SMOKERS’ CORNER: MANIFESTO TRUTHS
It is often believed that party manifestos in Pakistan only play a rudimentary role. Therefore, the parties hardly put any significant effort in writing them. They concentrate more on coining catchy populist slogans and rhetoric designed to undermine and mock their opponents’ verbal bombast.
Yet, this was not always the case. Recently while going through newspaper reports in various Urdu and English dailies published in Pakistan just months before the historic 1970 elections, I came across numerous articles closely dissecting the manifestos of almost every major political party that was contesting the vote.
I also came across a now defunct Urdu daily and English weekly which carried photos of men huddled at a street corner in Karachi, reading and discussing a party’s manifesto.
If one goes through two of the most detailed analyses of the 1970 elections — Craig Baxter’s Pakistan Votes-1970 (1971) and Phillip E. Jones’ The Pakistan People’s Party: Rise to Power ( 2003) — they are likely to observe that party manifestos carried a lot of weight and importance during the 1970 elections. That is why some of the most thoughtful manifestos ever authored in Pakistan largely appeared just before the 1970 polls.

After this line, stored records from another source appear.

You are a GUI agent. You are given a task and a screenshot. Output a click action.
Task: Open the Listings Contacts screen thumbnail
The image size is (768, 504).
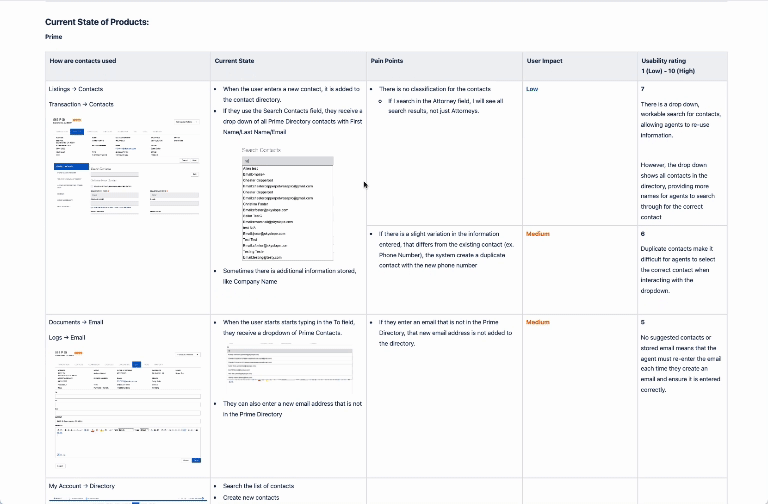click(x=127, y=165)
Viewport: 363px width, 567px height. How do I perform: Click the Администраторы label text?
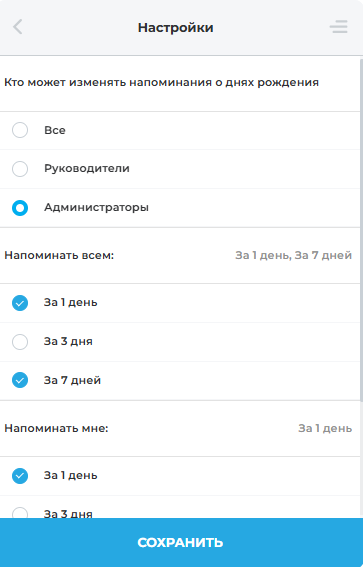coord(96,208)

Manifestos are complex documents, often authored by intellectuals, economists and trained ideologues, whose job is to dissect a country’s economic, political and social conditions, and explain how a party would address issues triggered by these conditions.
The decline in the quality of political party manifestos does not mean that they are irrelevant
Unfortunately, from the 1980s onwards, party manifestos in Pakistan have stopped being robust intellectual exercises. They are published just because they have to be. They are hardly ever analysed in detail anymore by political commentators who are supposed to break them down for voters to read and absorb.

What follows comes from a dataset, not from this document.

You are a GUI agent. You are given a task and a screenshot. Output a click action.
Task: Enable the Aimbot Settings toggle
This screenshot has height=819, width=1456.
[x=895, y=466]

Just like voters, the media and its commentators too are often busy dissecting what is actually nothing more than day-to-day political gossip. Over the decades, a decline in the quality of manifestos in Pakistan has paralleled a decline in the quality of political commentators.
During my research on the subject, I also discovered how important a role the manifesto of Pakistan’s founding party, the All India Muslim League (AIML), played in galvanising activists and voters during the 1946 elections in British India. The AIML’s victory in all the Muslim-majority areas in these elections was the catalyst that hurried the creation of Pakistan in 1947.
The May 23, 1945 issue of the now defunct Eastern Times (published from Lahore) reported that young men and women activists of the AIML had been conducting an intense election campaign in the Punjab after thoroughly studying the party’s manifesto.
It’s a remarkable manifesto. Not lengthy by any means, and every word in it carries a lot of weight. Originally published on October 31, 1944, it was largely written by a small group of ideologues headed by a Muslim member of the Communist Party of India. The gentleman was Daniyal Latifi whose entry into the AIML had been green-lighted by party chief Muhammad Ali Jinnah.
In her 2000 book, Self and Sovereignty, professor of history and author Ayesha Jalal has scrutinised this manifesto in some detail. The manifesto speaks of a Pakistan which would be beneficial for both Muslims as well as non-Muslims under AIML rule.